Neste sentido, a ideia é que a aplicação de políticas educacionais diferenciadas, sintonizadas com peculiaridades da cultura indígena, tenderá a minorar os efeitos das mazelas que os vitimaram ao longo dos últimos séculos, incorporando-os ao conjunto da sociedade brasileira, sem castrar-lhes o direito básico de poderem ser quem realmente são.
Neste ponto é que a igualdade jurídica deve operar em favor dos nativos no sentido de propiciar-lhes pela educação a possibilidade de uma vida digna, com acesso irrestrito às oportunidades oriundas do exercício da cidadania.
3. Aspectos legais referentes às ações afirmativas enquanto instrumento de desenvolvimento
Com efeito, a consciência em prol da elaboração de ações afirmativas nas universidades brasileiras foi formada a partir da atuação dos movimentos sociais que reivindicavam acesso mais igualitário às vagas, numa perspectiva jurídica mesmo, aquela em que a justiça se manifesta pelo tratamento diferenciado dos desiguais. (Guimarães, 1997).
O tratamento privilegiado por cotas raciais no acesso ao ensino superior é uma discussão em pauta em vários Países. “Além do Brasil, já foram experimentadas em países como a Índia, após a independência, os Estados Unidos, no processo de extinção de leis segregacionistas, em países europeus, com relação aos imigrantes de ex-colônias e à população feminina.” (MOEHLECKE, 2004)
Deste modo, o ensino superior tem se apresentado para os indígenas como uma valiosa ferramenta através da qual o princípio da igualdade de acesso ao ensino se materializa, e, neste sentido, a UFRR tem atuado como ferramenta de efetivação da Norma jurídica constitucional.

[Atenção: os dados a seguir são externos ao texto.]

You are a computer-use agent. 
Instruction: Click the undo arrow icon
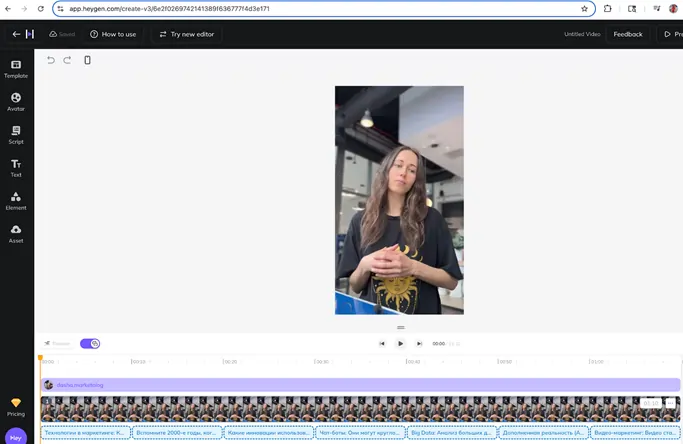[x=51, y=60]
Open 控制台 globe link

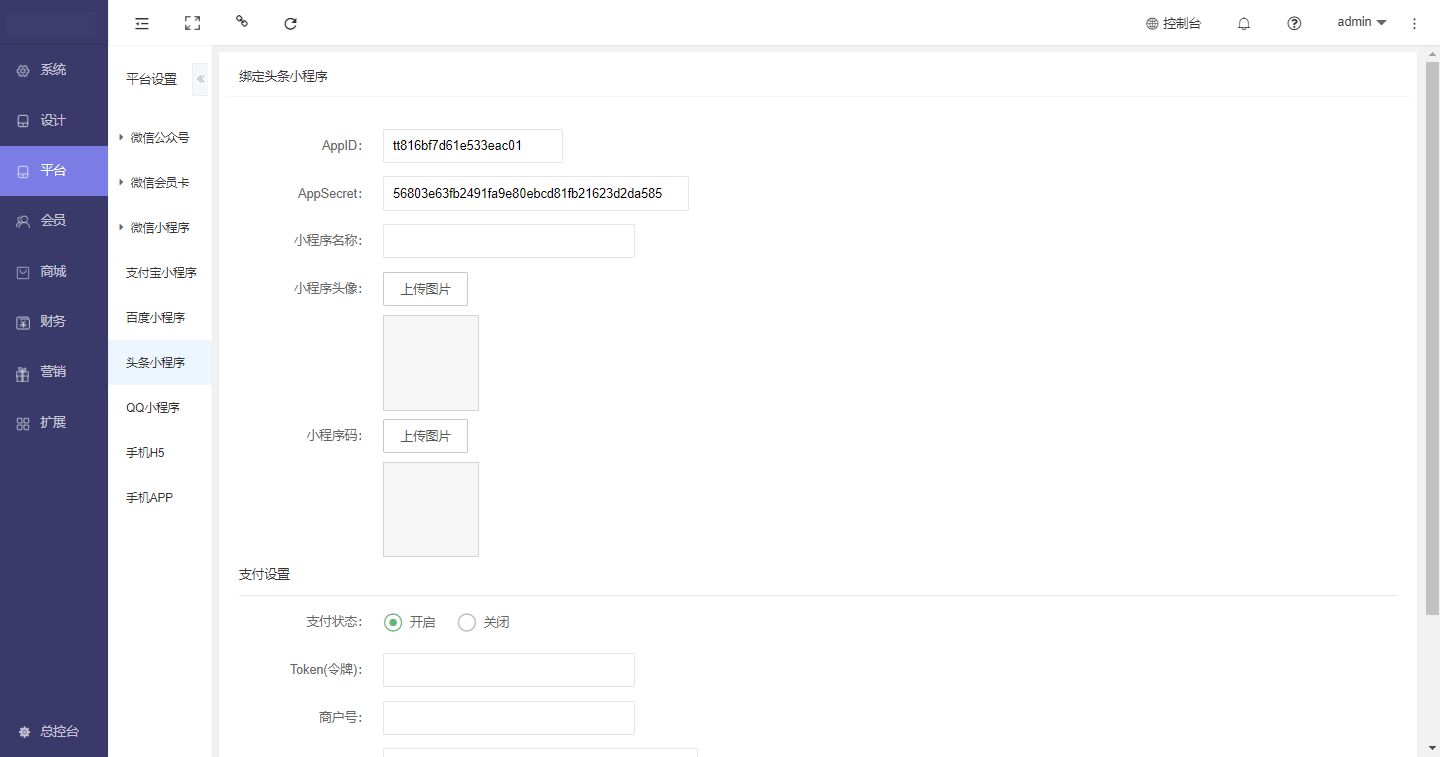[x=1173, y=23]
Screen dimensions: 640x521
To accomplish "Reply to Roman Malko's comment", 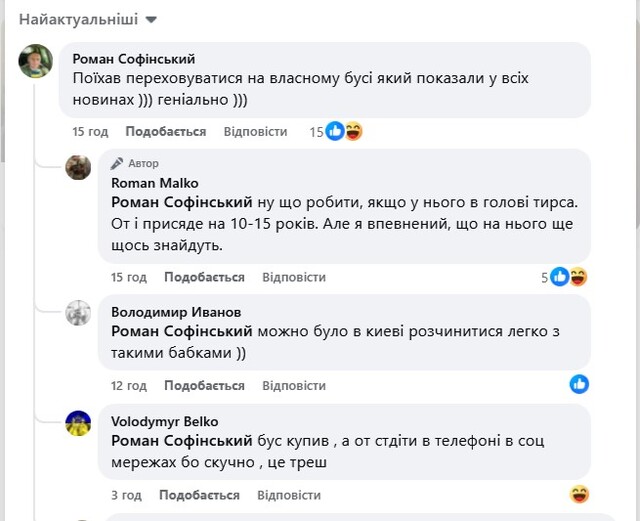I will pos(294,277).
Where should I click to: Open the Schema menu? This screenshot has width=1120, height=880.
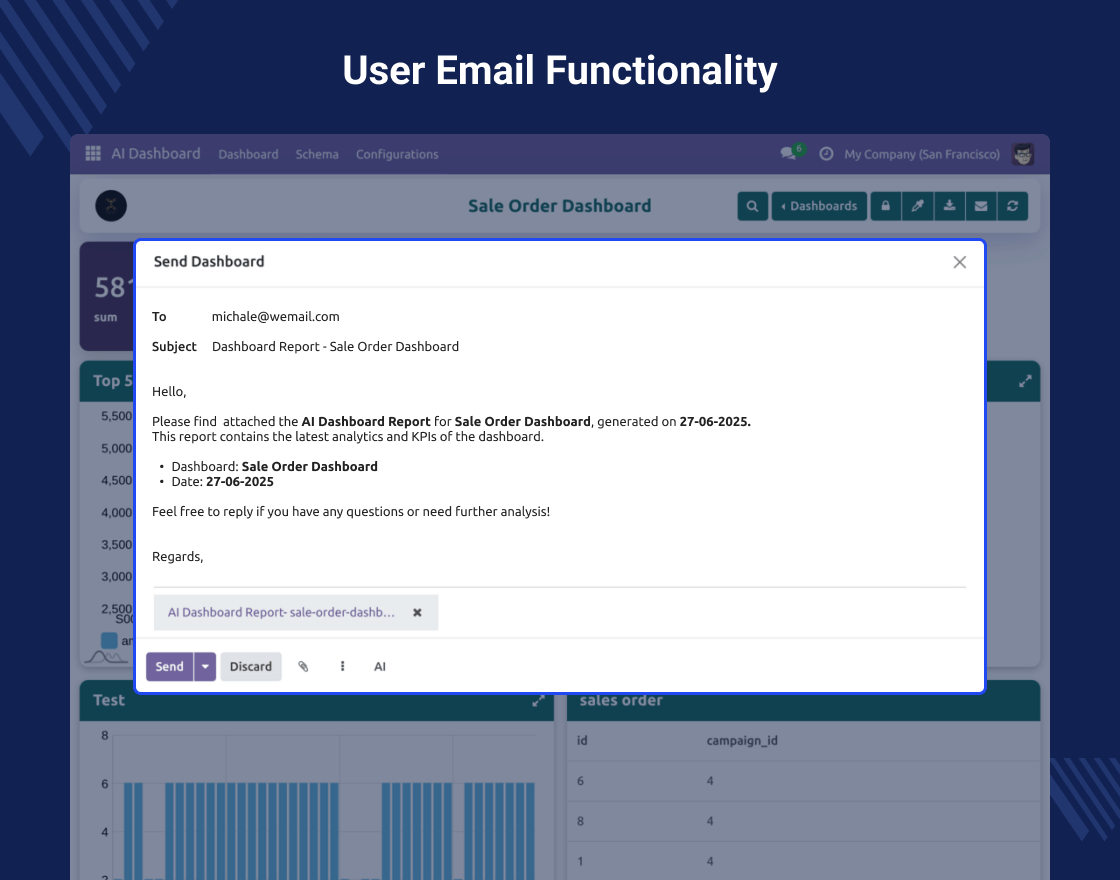pos(317,154)
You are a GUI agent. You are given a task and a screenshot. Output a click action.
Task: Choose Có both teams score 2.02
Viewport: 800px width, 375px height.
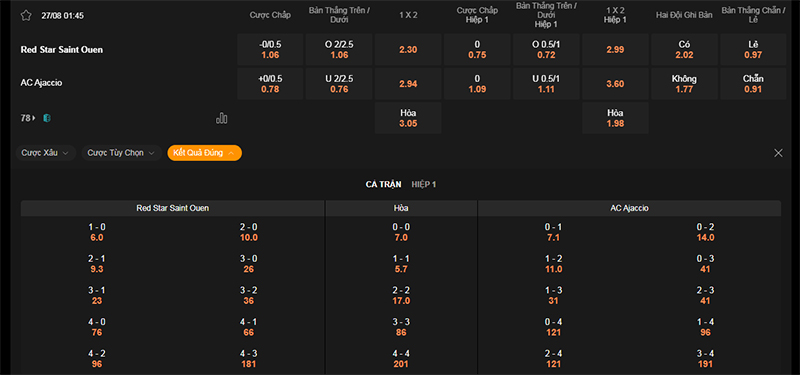(x=684, y=49)
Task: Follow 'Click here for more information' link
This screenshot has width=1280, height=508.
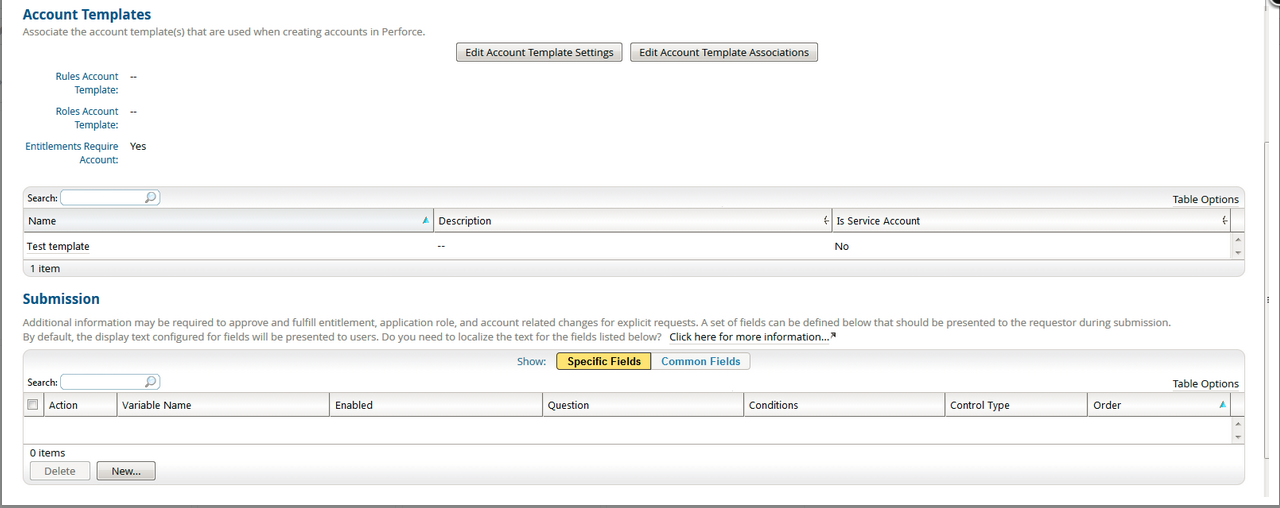Action: coord(748,337)
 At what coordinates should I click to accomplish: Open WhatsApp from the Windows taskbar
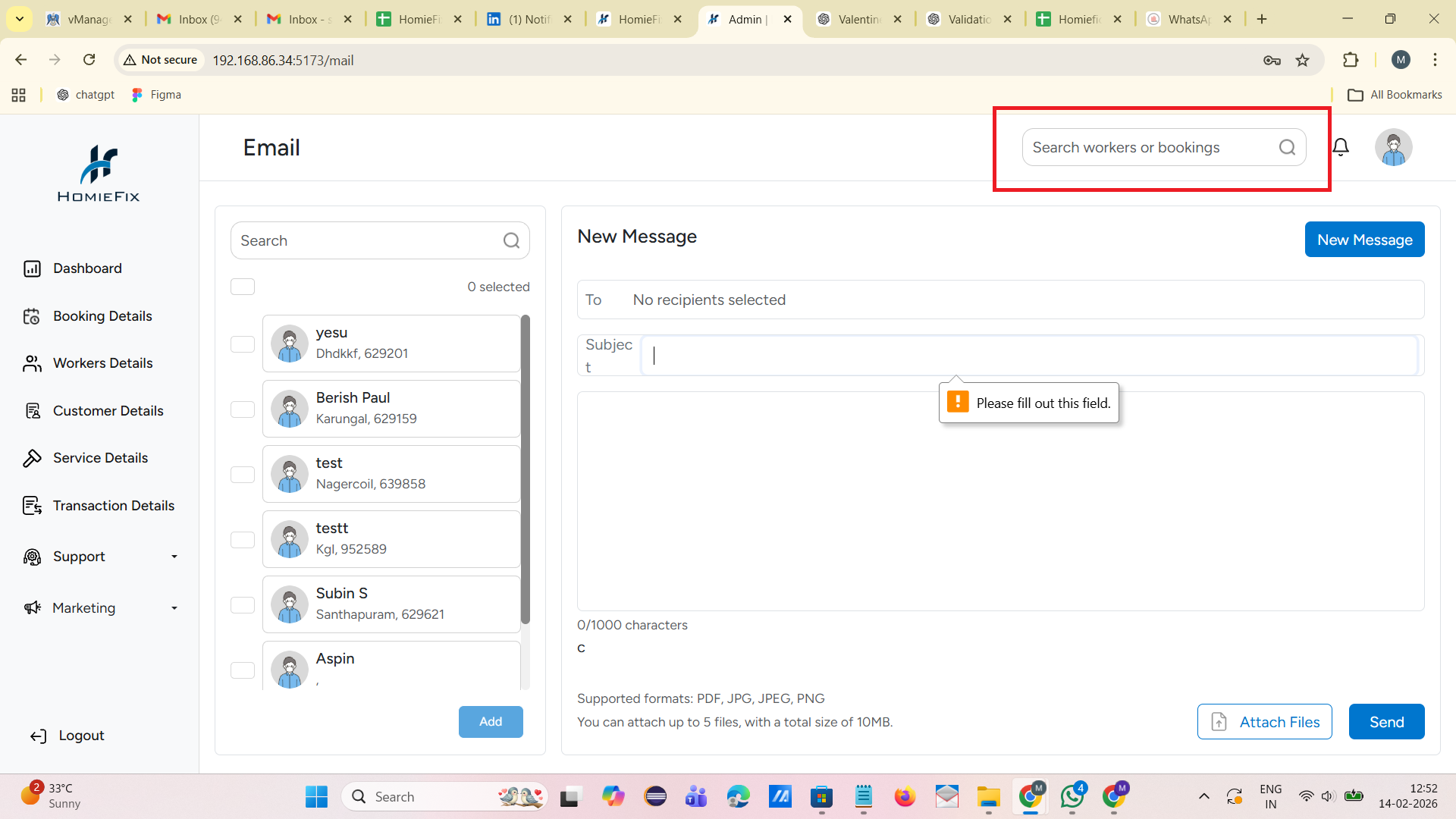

É imperativo que se promova a integração cidadã das populações indígenas marginalizadas do estado de Roraima mediante a implementação de políticas públicas que viabilizem o acesso ao ensino superior público de qualidade às comunidades econômica e socialmente fragilizadas, contribuindo para sua formação profissional em diversas áreas do conhecimento, bem como a formação de professores indígenas, contribuindo para que se equacione um problema recorrente: a precariedade do ensino fundamental e médio ofertado pelo Estado aos indígenas. “Assim o estado deve garantir às comunidades indígenas, uma educação escolar diferenciada, específica, intercultural e bilíngüe.” ( LENZA, 2010)
Mostra-se urgente a questão de se promover a busca de bases jurídicas sólidas que possam sustentar a oferta diferenciada e privilegiada de vagas no ensino superior aos nativos através de cotas, por isto importa saber se tal oferta se amolda ao rigor da Norma constitucional protegida pelo Supremo Tribunal Federal. Nesta perspectiva, caberá à Suprema Corte estabelecer a melhor interpretação favorável ou não à manutenção do modelo de privilégios ao acesso de populações marginalizadas ao ensino superior no Brasil.
Assim, no aguardo da manifestação do STF, é incontestável o beneficio social proporcionado pela atuação da universidade pública brasileira na inclusão diferenciada de povos indígenas no ensino superior. Os efeitos advindos desta iniciativa são positivos, por concederem oportunidade de qualificação a uma parcela significativa da população.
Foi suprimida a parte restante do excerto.